The report reveals that gaming Web sites dominate the top scores in every category, followed by music, which placed second overall, and automobile and sports Web sites, which tied for third place. The industries with the lowest average Web site scores included radio, public relations and search engines.
The AARP, bastion of those unworthy of inclusion in the coveted 18-49 demo, is issuing a wake up call to youth-fixated media planners and twenty-something ad agency types in the form of a new research service called AARP Publications Marketing Intelligence. The service hammers home the point over 50's have the bucks, aren't all in a rocking chair on a deck in front of a lake in Maine and are cooler that a lot of twenty-something who think they know it all. So, now that we've insulted you enough, go out and grab this research, talk to this audience and smile as they open up their fat wallets and throw money at you and your brand.

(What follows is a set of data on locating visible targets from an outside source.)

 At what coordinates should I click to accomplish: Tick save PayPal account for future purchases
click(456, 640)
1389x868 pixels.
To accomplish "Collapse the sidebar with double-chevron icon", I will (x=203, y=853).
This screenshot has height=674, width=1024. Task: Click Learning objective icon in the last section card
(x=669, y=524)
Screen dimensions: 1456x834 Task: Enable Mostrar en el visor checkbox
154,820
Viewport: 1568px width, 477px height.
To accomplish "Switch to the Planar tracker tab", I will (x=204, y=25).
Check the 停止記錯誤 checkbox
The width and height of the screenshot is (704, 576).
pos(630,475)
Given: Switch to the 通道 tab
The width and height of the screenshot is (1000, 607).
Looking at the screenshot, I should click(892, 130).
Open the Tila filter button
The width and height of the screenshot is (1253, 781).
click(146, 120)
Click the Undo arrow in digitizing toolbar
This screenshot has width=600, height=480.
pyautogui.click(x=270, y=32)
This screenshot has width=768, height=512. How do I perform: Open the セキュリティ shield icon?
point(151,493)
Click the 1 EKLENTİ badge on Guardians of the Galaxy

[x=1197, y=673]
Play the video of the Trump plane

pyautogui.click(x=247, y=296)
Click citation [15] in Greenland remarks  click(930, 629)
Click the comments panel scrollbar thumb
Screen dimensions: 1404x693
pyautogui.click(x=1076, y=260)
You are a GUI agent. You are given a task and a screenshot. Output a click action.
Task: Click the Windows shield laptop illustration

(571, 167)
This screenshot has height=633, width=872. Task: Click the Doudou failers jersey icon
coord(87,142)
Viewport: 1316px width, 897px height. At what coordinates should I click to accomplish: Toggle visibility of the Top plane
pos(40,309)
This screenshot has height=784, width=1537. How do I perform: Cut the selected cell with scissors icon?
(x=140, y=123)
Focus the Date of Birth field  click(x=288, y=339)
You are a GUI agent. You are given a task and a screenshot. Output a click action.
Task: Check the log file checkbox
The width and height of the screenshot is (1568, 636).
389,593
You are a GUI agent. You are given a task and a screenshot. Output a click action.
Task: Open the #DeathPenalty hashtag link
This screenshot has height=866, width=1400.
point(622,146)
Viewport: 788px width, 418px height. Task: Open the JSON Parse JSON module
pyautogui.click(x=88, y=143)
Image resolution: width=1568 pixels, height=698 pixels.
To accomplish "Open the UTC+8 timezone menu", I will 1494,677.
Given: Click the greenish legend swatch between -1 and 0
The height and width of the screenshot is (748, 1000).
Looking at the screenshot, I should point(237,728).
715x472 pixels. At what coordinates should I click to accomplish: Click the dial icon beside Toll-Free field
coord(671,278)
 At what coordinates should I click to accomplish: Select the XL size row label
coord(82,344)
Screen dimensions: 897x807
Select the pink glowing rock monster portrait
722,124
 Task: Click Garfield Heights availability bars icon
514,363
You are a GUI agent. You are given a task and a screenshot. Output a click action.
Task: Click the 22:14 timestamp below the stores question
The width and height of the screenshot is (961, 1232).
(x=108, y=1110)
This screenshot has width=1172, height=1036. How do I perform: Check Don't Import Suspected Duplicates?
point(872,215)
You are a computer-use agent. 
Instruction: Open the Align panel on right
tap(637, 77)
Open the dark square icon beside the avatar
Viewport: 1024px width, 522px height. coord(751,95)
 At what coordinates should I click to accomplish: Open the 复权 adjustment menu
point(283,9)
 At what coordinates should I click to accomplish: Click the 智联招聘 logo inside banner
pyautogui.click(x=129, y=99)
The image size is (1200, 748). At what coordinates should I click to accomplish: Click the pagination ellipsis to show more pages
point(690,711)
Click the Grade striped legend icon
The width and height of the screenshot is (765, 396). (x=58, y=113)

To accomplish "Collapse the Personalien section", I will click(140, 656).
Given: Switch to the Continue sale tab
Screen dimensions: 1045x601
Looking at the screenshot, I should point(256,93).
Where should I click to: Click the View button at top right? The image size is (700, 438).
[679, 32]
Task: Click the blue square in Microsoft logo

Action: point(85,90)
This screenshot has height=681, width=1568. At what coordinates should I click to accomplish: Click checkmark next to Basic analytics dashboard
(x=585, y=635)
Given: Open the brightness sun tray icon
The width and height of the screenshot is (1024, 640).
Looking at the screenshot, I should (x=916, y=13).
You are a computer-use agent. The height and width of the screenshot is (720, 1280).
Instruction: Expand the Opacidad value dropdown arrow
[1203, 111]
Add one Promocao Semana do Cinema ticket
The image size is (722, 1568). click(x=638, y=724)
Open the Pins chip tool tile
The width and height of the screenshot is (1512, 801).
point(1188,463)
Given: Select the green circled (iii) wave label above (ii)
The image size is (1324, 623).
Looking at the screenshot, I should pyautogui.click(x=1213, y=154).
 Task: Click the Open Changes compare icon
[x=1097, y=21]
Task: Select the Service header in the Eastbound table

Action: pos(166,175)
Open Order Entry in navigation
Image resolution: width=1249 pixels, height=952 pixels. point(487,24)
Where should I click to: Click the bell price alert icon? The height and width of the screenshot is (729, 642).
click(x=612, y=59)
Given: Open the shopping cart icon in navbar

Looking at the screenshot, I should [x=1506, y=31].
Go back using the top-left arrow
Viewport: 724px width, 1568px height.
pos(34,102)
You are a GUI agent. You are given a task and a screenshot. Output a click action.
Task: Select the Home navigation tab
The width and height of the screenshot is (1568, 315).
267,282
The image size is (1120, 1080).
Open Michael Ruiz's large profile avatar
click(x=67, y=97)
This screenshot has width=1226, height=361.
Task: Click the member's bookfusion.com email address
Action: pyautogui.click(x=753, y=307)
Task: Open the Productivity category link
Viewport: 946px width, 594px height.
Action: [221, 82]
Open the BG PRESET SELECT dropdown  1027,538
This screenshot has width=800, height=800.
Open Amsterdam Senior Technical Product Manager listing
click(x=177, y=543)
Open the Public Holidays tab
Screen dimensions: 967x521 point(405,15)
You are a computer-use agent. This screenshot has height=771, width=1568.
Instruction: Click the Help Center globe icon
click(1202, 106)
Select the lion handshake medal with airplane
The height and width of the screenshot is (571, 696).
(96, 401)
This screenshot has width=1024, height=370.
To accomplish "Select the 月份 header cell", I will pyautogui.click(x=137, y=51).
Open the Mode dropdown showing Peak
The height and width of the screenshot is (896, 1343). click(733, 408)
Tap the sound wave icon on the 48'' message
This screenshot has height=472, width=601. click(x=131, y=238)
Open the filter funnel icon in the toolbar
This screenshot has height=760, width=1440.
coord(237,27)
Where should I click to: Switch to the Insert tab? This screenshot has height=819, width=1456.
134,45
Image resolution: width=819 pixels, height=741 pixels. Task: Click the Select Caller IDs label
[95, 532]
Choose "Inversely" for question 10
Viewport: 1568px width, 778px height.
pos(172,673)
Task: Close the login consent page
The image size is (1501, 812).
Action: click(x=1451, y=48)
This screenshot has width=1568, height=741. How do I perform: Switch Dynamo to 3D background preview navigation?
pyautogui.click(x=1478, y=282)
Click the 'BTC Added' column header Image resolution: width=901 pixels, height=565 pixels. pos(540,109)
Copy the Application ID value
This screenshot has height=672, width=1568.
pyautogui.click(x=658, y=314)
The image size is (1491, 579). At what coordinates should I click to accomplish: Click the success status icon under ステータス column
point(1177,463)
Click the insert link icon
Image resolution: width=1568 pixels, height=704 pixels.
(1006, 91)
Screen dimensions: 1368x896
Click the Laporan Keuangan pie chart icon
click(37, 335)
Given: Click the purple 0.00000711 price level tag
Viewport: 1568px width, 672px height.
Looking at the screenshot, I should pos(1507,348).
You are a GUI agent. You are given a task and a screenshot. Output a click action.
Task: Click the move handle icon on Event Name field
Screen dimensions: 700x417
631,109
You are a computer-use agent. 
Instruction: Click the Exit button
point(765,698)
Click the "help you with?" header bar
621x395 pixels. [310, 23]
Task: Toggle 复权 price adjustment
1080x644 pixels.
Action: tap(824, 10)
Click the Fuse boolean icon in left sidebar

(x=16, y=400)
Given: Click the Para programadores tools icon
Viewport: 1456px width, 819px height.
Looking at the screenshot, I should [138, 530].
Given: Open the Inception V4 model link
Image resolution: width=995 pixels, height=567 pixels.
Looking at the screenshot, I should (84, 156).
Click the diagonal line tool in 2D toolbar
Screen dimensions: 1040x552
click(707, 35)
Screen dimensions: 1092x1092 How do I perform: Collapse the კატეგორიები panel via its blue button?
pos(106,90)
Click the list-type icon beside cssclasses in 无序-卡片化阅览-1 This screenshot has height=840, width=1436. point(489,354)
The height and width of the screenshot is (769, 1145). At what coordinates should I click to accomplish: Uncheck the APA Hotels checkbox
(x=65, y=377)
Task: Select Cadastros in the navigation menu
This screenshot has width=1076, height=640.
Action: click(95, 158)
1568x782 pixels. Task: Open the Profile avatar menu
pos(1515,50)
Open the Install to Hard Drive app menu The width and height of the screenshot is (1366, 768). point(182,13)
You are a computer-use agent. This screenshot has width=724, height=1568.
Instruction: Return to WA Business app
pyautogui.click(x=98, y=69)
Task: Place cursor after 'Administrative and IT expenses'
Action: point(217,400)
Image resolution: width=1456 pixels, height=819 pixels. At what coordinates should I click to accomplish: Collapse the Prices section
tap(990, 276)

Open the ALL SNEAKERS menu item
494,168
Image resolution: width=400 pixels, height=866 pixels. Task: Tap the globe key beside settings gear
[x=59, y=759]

List size is one of the strongest predictors of email response rates, including both open and click-through responses, according to a new study by email service provider ExactTarget (yes, ExactTarget advertises on this site all you transparency freaks). There appears to be an inverse relationship between list size and email responsiveness. According to the study, open and click-through rates both decrease steadily as list size increases. Exact Target claims this is indicative that list segmentation should be considered as list size grows. You can check out the entire study here.
Steve Jobs is very happy today. A new study has revealed that people are cheap and would rather watch an ad to get a free TV download than pay for the download. The study, conducted by Frank N. Magid Associates, found 54 percent would be more likely to buy an iPod if they could download TV programs with a :30 included or free. 72 percent of people already planning to buy an iPod would be more likely to download an ad-supported TV program than pay for it.
Dan Jaffe over at the ANA's Regulatory Rumblings blog makes a concise argument, as we have before but with far fewer facts, that lays blame for obesity not on the action of marketers and advertisers b ut squarely on the shoulders of lazy-ass kids, their parents that let them sit on their ass all day long playing video games and schools which have drastically cut back on physical education.